Wielu brytyjskich polityków zarzuca Theresie May, że w ten sposób manipuluje brytyjskimi politykami. W przypadku, gdy May nie uzyska porozumienia z przedstawicielami UE, będą oni zmuszeni poprzeć jej wersję umowy pod groźbą hard Brexitu. Mogłoby to oznaczać katastrofę dla gospodarki Wielkiej Brytanii, a kurs funta mógłby stracić na wartości nawet 25%.
Premier UK uzyskała czasu od brytyjskiego parlamentu do 21 marca, aby wynegocjować w Brukseli satysfakcjonujące warunki umowy. Jednak najprawdopodobniej europejscy przedstawiciele nie zaoferują niczego więcej niż do tej pory, co mogłoby oznaczać, iż 21 marca Wielka Brytania będzie w dalszym ciągu bez umowy z widmem hard Brexitu.
Podczas gdy niektórzy ministrowie w rządzie May uważają, że taka strategia zmusi wielu brytyjskich polityków do poparcia jej planu, inni uważają, że tak ryzykowne podejście może doprowadzić do jeszcze większych problemów.
– May używa niebezpiecznej taktyki grając na czas i grożąc, że nie zaakceptuje Brexitu bez osiągnięcia umowy.
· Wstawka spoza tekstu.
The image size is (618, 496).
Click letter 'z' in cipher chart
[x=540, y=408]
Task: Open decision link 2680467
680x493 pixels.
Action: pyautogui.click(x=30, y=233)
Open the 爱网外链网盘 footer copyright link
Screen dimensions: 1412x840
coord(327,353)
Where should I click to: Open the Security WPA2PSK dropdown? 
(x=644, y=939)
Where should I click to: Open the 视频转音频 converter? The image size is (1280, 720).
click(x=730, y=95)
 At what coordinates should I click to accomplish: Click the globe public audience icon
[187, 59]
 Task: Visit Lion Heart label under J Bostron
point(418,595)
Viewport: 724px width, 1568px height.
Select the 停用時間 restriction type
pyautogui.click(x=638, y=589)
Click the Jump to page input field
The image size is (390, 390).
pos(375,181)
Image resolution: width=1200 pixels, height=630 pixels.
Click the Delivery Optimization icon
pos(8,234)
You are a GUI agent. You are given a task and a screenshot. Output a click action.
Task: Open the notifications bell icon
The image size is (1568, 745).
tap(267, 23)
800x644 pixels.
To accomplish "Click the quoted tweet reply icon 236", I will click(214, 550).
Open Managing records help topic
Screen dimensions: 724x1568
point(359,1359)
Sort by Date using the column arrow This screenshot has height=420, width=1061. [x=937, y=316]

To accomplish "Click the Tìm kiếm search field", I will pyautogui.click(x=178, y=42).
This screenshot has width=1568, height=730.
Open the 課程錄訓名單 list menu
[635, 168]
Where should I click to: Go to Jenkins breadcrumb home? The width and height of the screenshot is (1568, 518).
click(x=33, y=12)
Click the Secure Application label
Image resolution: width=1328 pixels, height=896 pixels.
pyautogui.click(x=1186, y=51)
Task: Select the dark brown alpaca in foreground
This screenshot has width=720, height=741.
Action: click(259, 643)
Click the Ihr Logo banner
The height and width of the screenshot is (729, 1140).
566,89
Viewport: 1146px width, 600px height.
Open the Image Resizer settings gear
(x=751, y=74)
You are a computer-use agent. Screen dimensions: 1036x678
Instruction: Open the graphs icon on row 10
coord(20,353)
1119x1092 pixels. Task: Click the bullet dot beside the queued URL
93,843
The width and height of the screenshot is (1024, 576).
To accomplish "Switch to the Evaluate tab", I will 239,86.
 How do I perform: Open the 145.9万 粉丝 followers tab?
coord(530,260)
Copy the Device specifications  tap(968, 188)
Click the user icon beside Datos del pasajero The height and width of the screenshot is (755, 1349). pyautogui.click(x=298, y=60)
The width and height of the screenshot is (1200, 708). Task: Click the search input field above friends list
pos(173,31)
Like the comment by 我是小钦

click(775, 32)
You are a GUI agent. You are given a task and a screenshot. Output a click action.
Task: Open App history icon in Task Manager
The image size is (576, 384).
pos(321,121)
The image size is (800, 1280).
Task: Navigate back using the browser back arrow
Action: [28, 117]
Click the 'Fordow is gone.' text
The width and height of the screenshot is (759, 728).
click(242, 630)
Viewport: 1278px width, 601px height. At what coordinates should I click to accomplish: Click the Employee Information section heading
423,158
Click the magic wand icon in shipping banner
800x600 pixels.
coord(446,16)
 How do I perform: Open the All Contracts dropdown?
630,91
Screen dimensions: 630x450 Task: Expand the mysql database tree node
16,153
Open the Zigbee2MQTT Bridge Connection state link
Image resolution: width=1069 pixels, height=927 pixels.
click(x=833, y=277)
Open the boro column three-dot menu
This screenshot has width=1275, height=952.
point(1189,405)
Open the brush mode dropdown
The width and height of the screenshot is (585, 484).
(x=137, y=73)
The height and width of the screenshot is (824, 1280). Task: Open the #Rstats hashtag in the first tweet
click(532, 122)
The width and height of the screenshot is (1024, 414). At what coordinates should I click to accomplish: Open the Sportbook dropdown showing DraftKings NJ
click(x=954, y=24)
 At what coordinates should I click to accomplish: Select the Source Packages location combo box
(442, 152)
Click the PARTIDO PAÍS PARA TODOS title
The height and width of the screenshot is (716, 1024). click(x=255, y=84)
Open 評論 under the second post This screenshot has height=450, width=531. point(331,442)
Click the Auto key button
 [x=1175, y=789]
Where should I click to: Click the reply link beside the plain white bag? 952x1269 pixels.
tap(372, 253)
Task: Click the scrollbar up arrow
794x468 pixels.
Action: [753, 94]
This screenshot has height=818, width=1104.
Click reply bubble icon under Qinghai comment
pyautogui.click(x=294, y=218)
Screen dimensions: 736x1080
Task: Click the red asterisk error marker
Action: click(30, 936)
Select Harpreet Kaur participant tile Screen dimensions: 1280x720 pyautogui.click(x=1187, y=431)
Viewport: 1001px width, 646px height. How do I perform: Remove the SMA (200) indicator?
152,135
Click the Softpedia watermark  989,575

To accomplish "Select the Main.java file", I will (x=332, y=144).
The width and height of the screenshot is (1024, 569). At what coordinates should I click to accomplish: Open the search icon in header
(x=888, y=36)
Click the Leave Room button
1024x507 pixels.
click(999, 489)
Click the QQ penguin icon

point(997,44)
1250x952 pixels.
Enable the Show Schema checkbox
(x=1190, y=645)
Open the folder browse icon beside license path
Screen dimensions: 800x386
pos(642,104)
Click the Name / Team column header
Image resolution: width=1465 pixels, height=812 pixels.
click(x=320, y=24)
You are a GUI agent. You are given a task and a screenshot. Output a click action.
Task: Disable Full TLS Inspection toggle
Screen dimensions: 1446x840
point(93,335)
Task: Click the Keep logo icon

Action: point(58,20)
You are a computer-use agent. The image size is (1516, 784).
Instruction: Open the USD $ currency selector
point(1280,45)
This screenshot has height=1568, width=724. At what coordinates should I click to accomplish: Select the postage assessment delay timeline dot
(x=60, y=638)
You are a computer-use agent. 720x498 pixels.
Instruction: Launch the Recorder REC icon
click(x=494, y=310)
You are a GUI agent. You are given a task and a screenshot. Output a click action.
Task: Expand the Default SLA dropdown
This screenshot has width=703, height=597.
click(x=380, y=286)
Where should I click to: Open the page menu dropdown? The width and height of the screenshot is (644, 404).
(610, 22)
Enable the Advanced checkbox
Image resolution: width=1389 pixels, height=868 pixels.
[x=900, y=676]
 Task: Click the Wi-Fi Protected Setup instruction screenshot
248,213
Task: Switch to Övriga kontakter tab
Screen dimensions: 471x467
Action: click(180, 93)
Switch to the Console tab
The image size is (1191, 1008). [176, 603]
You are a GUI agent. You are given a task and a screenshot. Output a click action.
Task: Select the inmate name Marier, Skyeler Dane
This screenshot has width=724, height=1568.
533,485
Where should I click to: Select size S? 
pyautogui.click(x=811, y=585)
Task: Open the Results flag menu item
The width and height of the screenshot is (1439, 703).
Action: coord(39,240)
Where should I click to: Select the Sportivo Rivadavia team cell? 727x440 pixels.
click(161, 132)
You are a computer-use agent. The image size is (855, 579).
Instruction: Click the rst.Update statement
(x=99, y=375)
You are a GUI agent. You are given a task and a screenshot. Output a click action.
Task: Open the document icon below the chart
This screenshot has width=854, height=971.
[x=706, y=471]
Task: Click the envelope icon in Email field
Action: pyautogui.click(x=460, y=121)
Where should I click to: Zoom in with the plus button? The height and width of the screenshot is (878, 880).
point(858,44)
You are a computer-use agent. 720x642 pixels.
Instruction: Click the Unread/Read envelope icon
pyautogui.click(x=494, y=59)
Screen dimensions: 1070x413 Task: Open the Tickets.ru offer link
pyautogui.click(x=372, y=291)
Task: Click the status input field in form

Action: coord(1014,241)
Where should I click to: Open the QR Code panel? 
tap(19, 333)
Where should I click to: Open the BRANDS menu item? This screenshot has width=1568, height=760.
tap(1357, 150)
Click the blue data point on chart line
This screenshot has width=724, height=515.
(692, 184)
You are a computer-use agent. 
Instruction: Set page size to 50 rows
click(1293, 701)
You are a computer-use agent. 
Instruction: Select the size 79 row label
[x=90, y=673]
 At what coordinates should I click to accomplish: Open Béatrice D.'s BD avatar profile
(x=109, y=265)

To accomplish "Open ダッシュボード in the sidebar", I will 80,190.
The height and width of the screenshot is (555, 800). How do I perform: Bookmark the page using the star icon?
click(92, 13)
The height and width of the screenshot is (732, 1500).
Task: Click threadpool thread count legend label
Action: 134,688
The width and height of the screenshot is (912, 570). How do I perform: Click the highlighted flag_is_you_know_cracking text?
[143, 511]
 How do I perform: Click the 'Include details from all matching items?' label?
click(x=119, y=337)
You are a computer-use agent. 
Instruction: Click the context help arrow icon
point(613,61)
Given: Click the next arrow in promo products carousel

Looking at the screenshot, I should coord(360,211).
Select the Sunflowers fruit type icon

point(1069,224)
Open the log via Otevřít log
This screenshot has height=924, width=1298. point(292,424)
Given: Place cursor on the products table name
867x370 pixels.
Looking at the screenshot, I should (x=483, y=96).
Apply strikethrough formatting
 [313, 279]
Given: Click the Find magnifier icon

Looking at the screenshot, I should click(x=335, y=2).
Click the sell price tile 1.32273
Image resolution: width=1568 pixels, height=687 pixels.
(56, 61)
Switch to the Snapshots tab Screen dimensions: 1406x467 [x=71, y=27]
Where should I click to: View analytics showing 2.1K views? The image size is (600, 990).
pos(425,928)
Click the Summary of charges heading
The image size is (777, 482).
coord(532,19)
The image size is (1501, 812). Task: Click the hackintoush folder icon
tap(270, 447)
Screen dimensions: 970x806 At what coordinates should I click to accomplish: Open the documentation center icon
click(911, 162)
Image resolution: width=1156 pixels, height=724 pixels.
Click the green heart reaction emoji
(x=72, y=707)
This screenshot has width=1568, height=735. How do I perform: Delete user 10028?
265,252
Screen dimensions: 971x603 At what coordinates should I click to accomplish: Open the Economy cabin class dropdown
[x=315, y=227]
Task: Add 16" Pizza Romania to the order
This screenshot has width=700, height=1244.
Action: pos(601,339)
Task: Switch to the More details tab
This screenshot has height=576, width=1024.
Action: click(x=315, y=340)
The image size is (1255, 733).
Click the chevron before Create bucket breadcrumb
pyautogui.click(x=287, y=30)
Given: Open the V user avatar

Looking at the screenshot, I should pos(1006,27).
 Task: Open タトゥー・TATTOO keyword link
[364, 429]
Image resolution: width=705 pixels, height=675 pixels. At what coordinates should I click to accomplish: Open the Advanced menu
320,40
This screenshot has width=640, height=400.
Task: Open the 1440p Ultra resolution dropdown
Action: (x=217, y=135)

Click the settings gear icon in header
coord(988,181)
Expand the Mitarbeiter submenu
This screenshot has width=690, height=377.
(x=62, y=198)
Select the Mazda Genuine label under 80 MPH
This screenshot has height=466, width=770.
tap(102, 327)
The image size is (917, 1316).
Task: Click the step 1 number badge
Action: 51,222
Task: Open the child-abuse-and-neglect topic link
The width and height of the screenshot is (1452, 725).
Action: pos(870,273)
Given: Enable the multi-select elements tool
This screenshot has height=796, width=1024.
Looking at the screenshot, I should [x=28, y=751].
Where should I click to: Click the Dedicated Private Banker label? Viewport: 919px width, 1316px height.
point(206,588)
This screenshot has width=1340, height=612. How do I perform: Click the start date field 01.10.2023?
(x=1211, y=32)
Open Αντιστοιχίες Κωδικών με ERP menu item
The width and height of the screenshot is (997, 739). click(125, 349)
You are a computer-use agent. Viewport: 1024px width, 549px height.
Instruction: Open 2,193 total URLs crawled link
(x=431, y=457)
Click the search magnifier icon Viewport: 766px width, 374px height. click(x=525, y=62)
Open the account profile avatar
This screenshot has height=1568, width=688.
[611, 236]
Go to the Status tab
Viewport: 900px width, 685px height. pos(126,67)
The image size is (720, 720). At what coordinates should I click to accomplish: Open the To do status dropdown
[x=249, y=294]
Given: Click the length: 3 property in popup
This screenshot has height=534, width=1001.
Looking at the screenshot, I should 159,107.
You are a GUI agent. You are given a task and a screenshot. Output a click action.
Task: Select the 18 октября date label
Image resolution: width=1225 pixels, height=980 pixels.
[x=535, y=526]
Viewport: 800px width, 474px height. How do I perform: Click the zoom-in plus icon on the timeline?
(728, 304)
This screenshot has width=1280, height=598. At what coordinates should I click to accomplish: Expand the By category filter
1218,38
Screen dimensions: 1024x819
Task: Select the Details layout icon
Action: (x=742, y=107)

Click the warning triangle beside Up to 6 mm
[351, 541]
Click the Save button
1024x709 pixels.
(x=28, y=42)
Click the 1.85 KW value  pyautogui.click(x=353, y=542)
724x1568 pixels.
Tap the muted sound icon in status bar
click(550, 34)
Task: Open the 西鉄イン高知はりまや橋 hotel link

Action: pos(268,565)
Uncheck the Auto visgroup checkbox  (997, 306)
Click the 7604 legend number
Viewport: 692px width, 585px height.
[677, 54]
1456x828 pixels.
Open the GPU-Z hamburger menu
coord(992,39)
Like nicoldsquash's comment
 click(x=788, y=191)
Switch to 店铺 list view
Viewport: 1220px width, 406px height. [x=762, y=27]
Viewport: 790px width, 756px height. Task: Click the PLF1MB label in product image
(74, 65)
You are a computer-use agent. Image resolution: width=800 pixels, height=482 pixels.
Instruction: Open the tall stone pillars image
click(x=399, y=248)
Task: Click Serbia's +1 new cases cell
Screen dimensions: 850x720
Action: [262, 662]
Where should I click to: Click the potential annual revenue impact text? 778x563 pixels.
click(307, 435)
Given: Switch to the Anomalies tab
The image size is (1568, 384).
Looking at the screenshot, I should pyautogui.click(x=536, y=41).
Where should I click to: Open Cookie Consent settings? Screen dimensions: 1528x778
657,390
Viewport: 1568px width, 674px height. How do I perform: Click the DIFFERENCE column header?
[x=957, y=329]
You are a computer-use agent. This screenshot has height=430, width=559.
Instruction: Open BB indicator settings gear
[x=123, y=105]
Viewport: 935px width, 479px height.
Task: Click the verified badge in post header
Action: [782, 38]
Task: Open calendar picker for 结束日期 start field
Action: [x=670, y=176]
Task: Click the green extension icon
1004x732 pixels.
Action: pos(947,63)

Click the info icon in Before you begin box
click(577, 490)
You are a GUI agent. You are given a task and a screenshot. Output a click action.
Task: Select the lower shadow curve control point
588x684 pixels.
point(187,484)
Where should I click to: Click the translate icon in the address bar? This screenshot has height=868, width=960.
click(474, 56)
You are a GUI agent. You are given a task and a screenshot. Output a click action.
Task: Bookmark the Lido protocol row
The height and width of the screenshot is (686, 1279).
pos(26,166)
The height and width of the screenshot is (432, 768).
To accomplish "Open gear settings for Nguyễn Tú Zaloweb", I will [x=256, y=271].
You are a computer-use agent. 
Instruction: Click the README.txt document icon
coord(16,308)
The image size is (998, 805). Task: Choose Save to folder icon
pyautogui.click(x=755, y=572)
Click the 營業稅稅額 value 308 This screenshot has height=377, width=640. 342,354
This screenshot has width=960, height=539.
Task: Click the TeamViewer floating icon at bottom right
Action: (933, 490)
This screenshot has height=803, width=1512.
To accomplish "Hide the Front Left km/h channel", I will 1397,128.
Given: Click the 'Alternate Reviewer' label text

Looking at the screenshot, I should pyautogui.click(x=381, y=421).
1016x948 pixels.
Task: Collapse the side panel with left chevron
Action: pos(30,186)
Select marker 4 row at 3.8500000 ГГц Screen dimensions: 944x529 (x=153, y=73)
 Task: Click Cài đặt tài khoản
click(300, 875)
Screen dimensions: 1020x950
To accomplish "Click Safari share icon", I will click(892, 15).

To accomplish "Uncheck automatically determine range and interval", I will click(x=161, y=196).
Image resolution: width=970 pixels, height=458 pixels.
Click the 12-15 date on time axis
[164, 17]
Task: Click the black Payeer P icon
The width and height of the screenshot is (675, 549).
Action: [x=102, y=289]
Jej plan polega na tym, aby członkowie Izby Gmin byli bardziej skłonni zaakceptować jej wersję. Jest to gra bardzo ryzykowna i może doprowadzić do hard Brexitu – powiedział brytyjski konserwatysta Keith Simpson.
Główny negocjator ws. Brexitu, Oliver Robbins przedstawił pewne dowody na to, że planem Theresy May jest zmusić parlament do podjęcia decyzji z zaledwie paroma dniami pozostałymi do oficjalnego dnia wyjścia 29 marca. Na tę chwilę biuro May nie skomentowało w żaden sposób tych doniesień.
Robbins sugeruje, że również politycy Unii Europejskiej opracowują inne wersje umowy, które zostaną zaoferowane Zjednoczonemu Królestwu w ostatniej chwili. Mają one zawierać m.in. dodatkowy dokument prawny, który rozwiązałby kwestię Irlandzkiej granicy, co pozwoliłoby na sprawniejsze opuszczenie wspólnych struktur.
Kurs funta (GBP/USD) pozostaje pod presją sprzedających
Wczorajsza sesja przyniosła lekkie odreagowanie po poniedziałkowych spadkach. Kurs funta w godzinach porannych dotarł do lokalnego oporu 1.2920, który tworzy konfluencję z miesięcznym pivotem. Cena na ten silny opór zareagowała spadkami i obecnie oscyluje wokół psychologicznego poziomu 1.29. Poniżej znajduje się wsparcie 1.2879 wraz z dziennym pivotem i poziomem wymienności. Jeśli dojdzie do jego przebicia celem dla sprzedających będzie wczorajsze dno 1.2833. Z drugiej strony przebicie dzisiejszego szczytu otwarłoby drogę do tygodniowego pivota 1.2966 oraz ważnego oporu 1.30. Dopiero trwałe przebicie 1.30 umożliwiłoby na wyhamowanie presji sprzedających.